Posted on Aug 02, 2013

I had a lady from Houston come in recently that was struggling to make ends meet, and she had researched how to make extra money through mystery shopping. It is a real way to make some extra money.

You go to stores and evaluate the quality of the products or services and then report on your experience to the management or owners of the store. In return the mystery shoppers are paid something for their time and/or can keep the product or service that they received. You don't make a lot of money doing this, it is basically "pin money," but if you are broke or living on disability, it can help.

Well, this lady had found the wrong website, and she had signed up and received her first "assignment" as a mystery shopper. She received a $1600 cashier's check and was instructed that she was to mystery shop a money transfer service. She was told to deposit the cashier's check in her bank, wire $1350 cash to a third party using the money transfer service, and she could keep the $250 difference for her trouble, after giving an evaluation of how well her experience was with the money transfer service.

Well, you can guess what happened. She deposited the cashier's check in her bank, then wired the $1350. So far, so good. But then her bank told her that the $1600 cashier's check was no good. Whoops. And the bank wants her to make it good, since she endorsed the check and is responsible for it to the bank. She didn't have it. So the bank takes what money she has out of her and her husband's checking and savings accounts, closes her accounts, and reports her to Chexsystems, a credit reporting agency that deals with banks.

So now she will have trouble finding a bank that will open a checking or savings account for her and her husband. She'll have to repay the money to her bank, or possibly have to file bankruptcy to discharge the bank overdraft, since she is already in debt trouble.

Don't get taken in by this scam.
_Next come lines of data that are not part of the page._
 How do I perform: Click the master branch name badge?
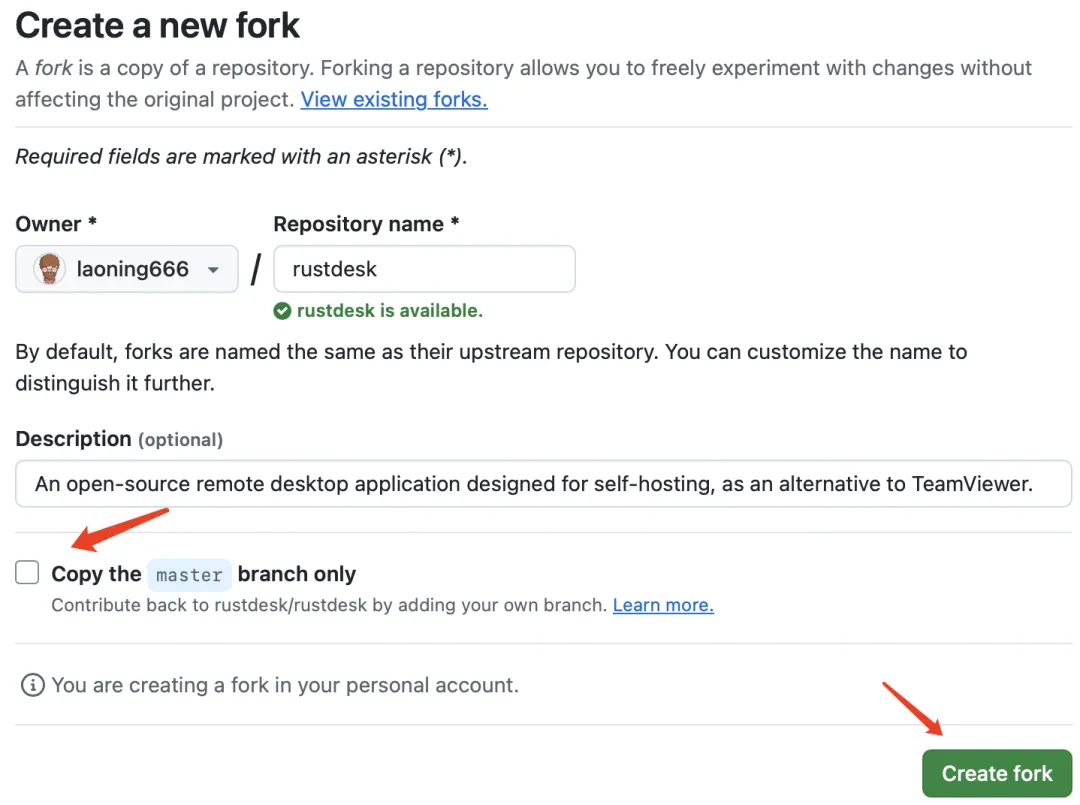(x=190, y=575)
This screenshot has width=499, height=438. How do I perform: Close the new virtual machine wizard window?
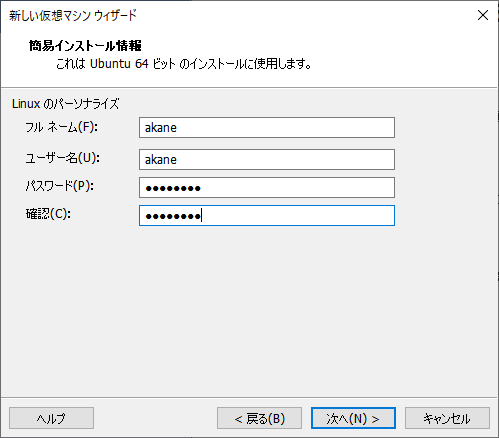483,15
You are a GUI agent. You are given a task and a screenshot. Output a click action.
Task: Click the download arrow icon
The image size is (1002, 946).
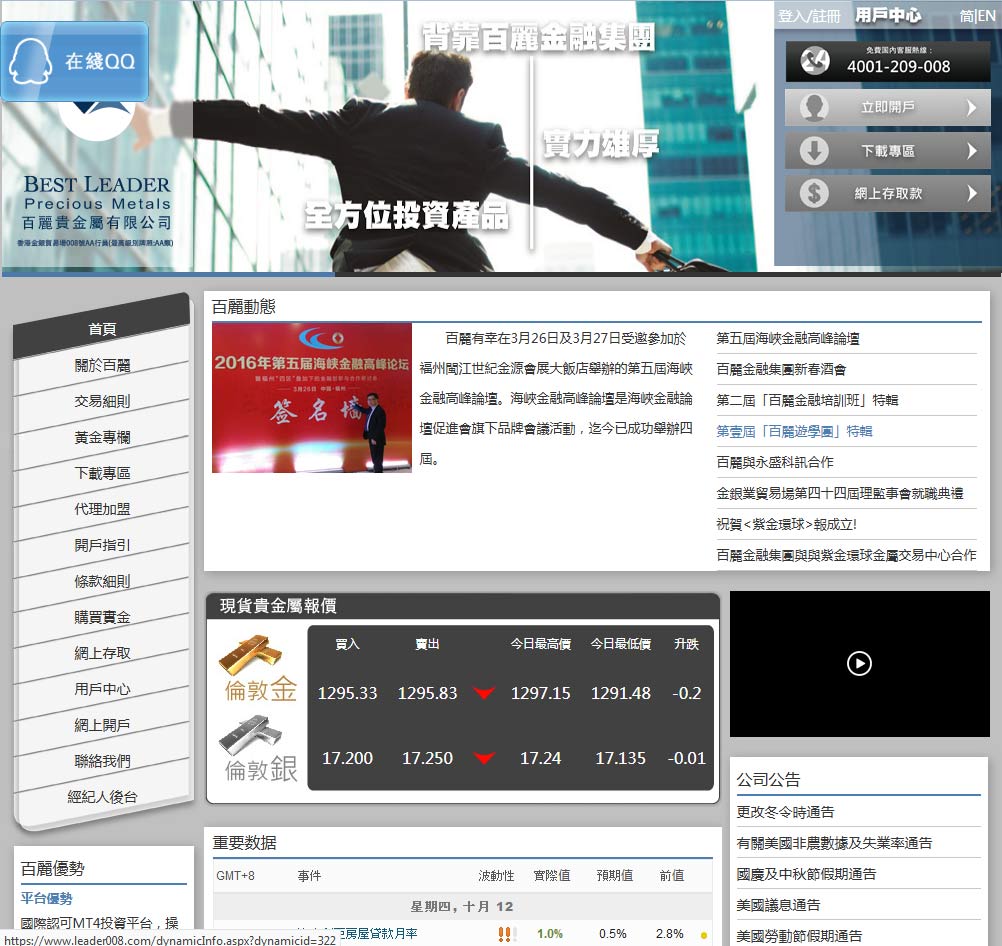click(814, 151)
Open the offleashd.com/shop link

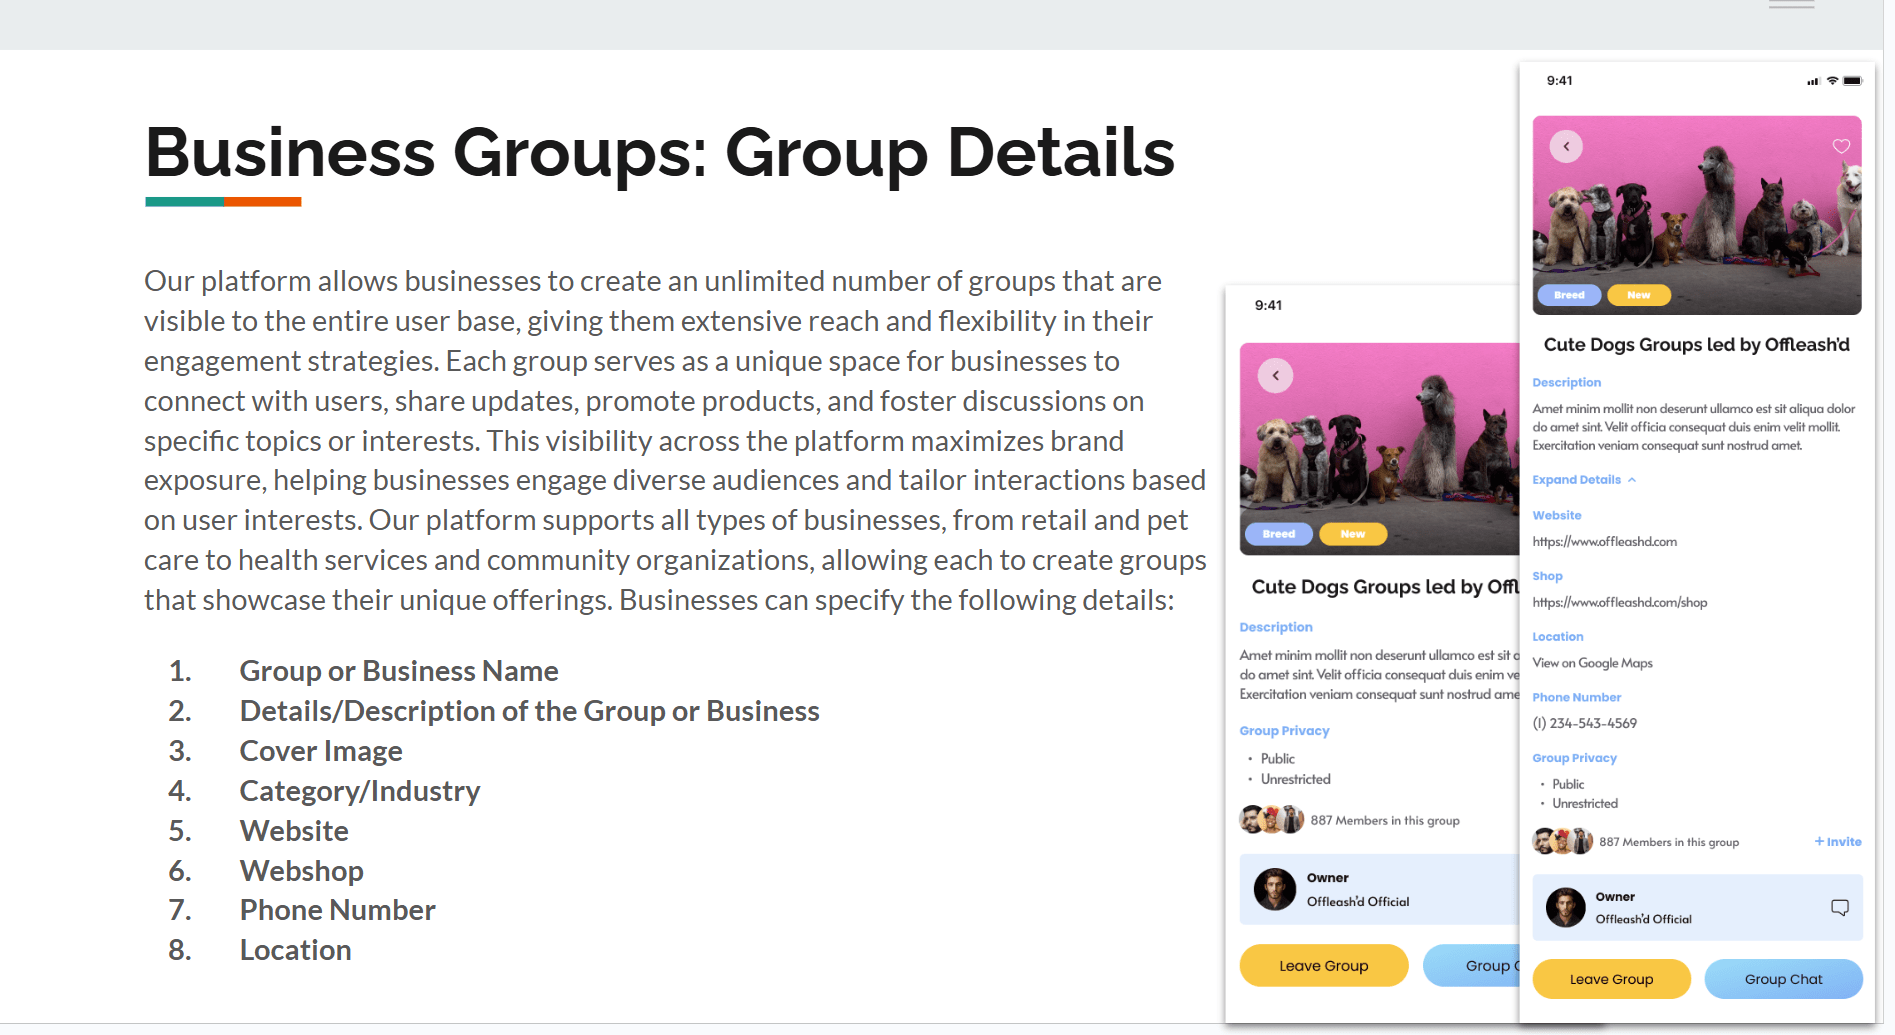pyautogui.click(x=1620, y=603)
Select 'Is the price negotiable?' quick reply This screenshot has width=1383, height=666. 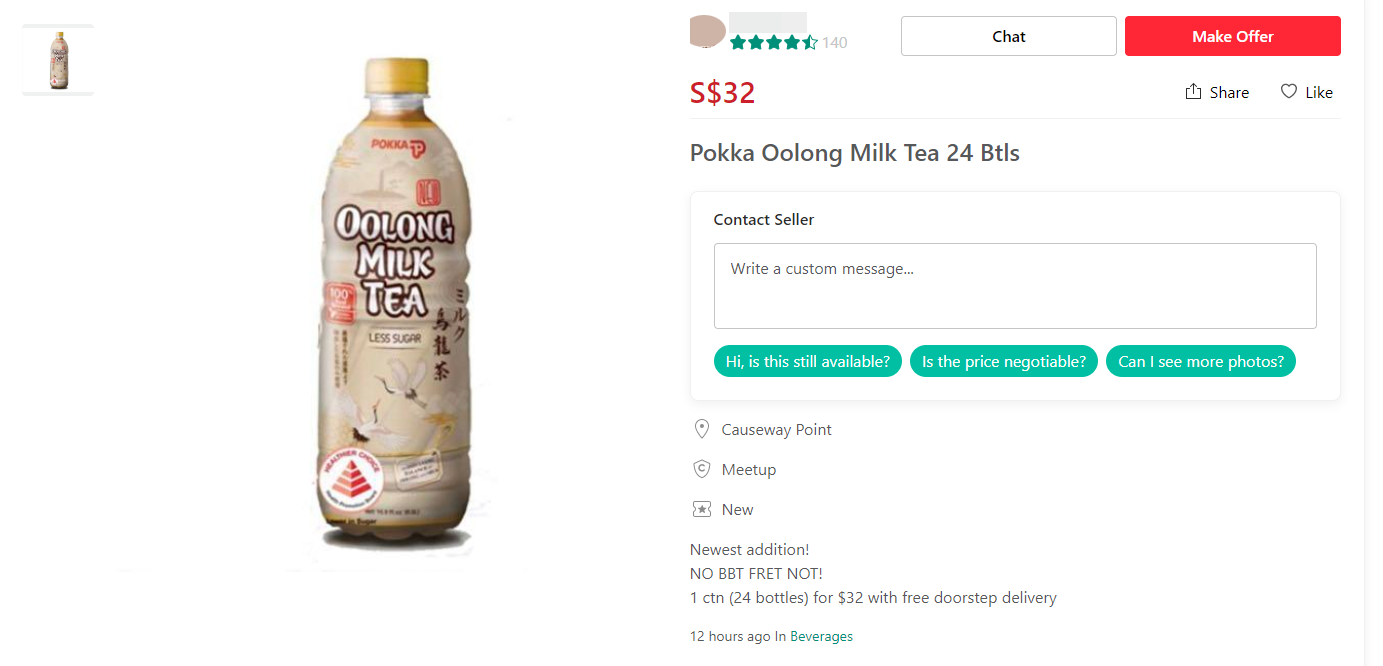(x=1004, y=361)

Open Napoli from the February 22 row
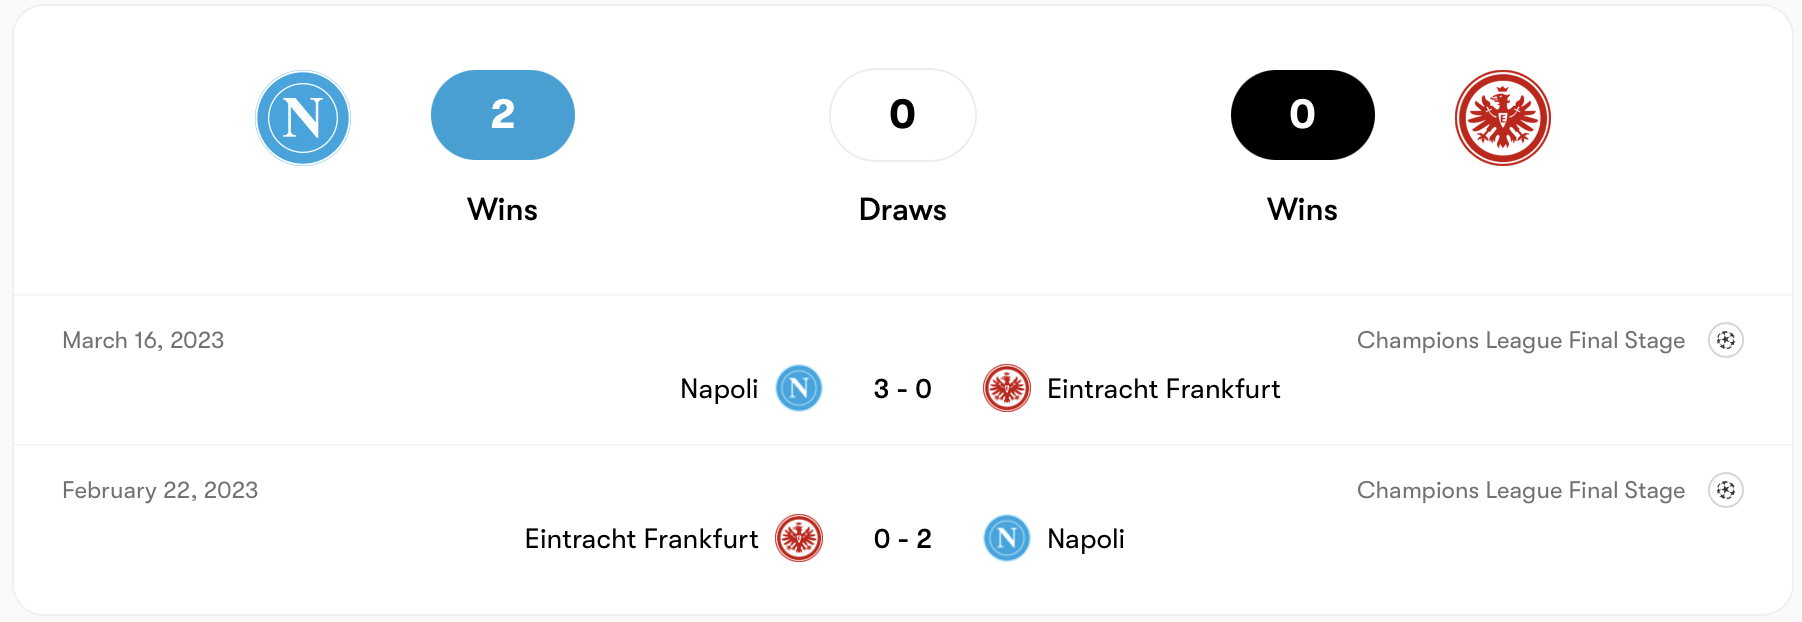tap(1086, 539)
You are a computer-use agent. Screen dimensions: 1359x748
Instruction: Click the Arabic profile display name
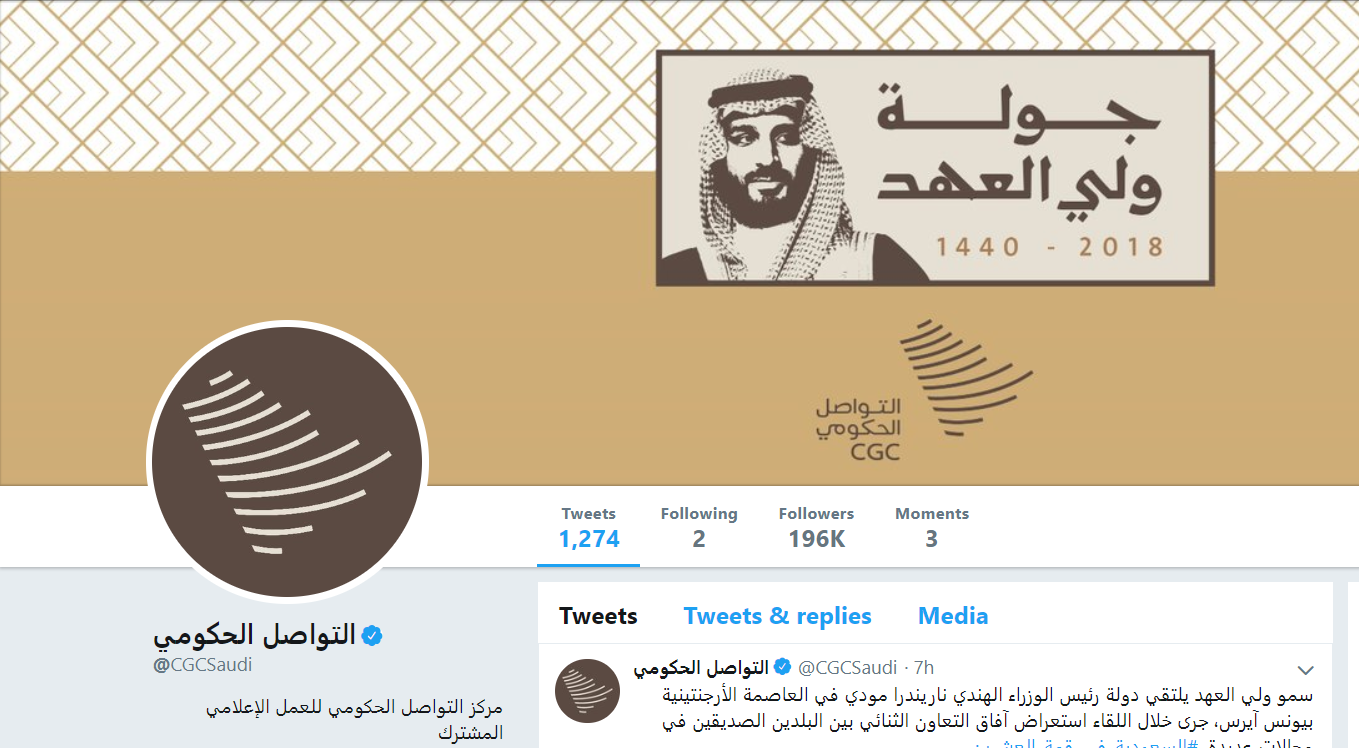click(x=254, y=635)
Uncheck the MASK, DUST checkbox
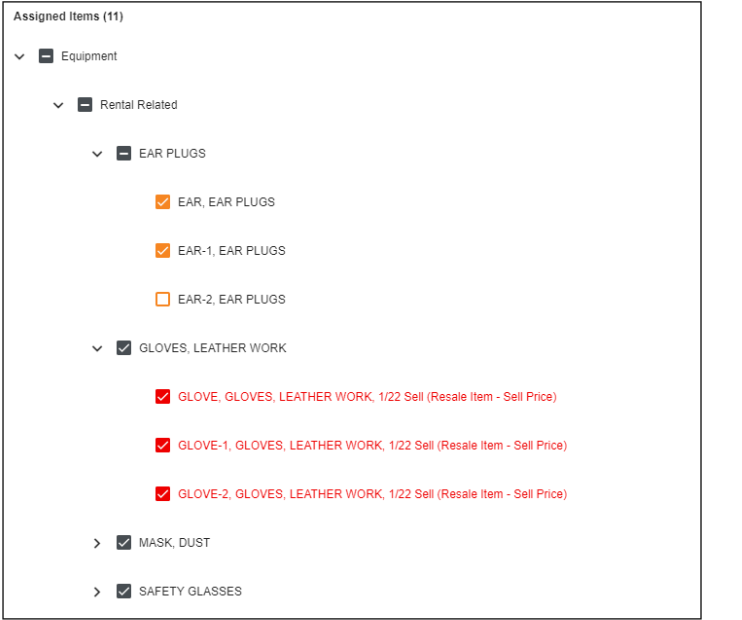The image size is (742, 620). pyautogui.click(x=124, y=543)
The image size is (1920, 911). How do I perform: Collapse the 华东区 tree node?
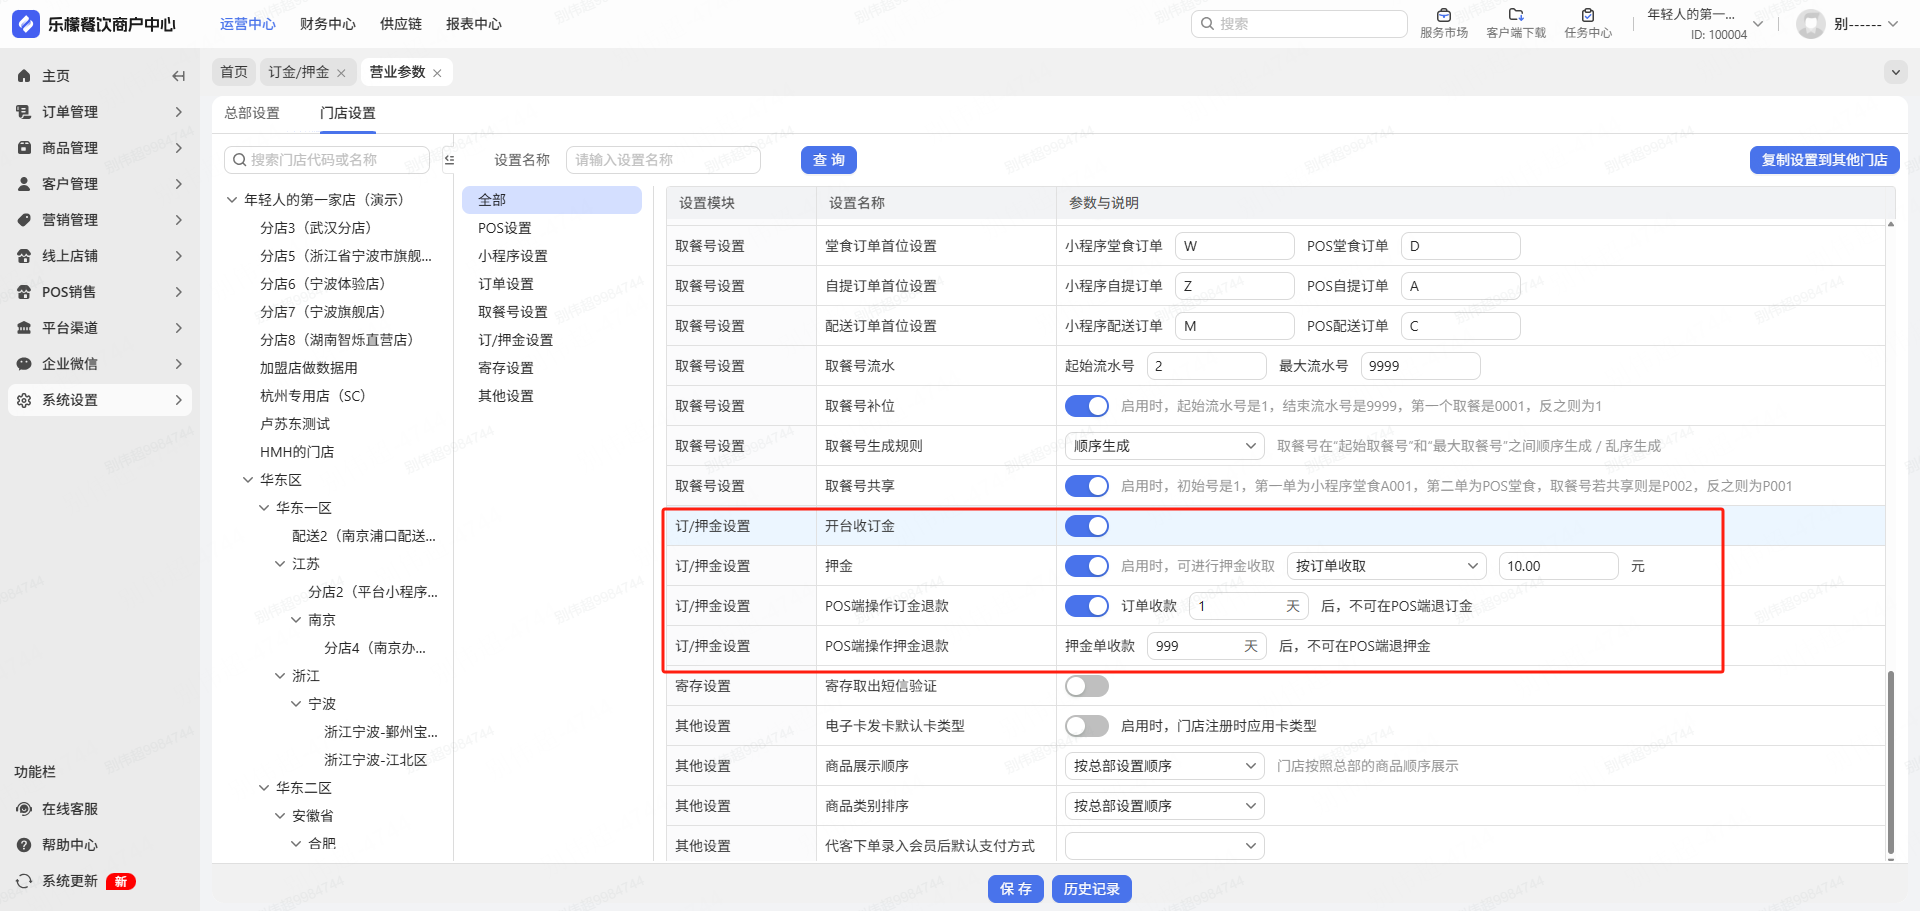tap(248, 480)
If you decide that mystery shopping is for you, research companies thoroughly, and don't wire money to anyone as part of it. Companies pay you to mystery shop; you don't have to pay them.

Also, according to the Federal Trade Commission, don't do business with mystery shopping companies who:

  • Advertise for mystery shoppers in a newspaper’s ‘help wanted’ section or by email.
  • Require that you pay for “certification.”
  • Guarantee a job as a mystery shopper.
  • Charge a fee for access to mystery shopping opportunities.
  • Sell directories of companies that hire mystery shoppers.
  • Ask you to deposit a check and wire some or all of the money to someone.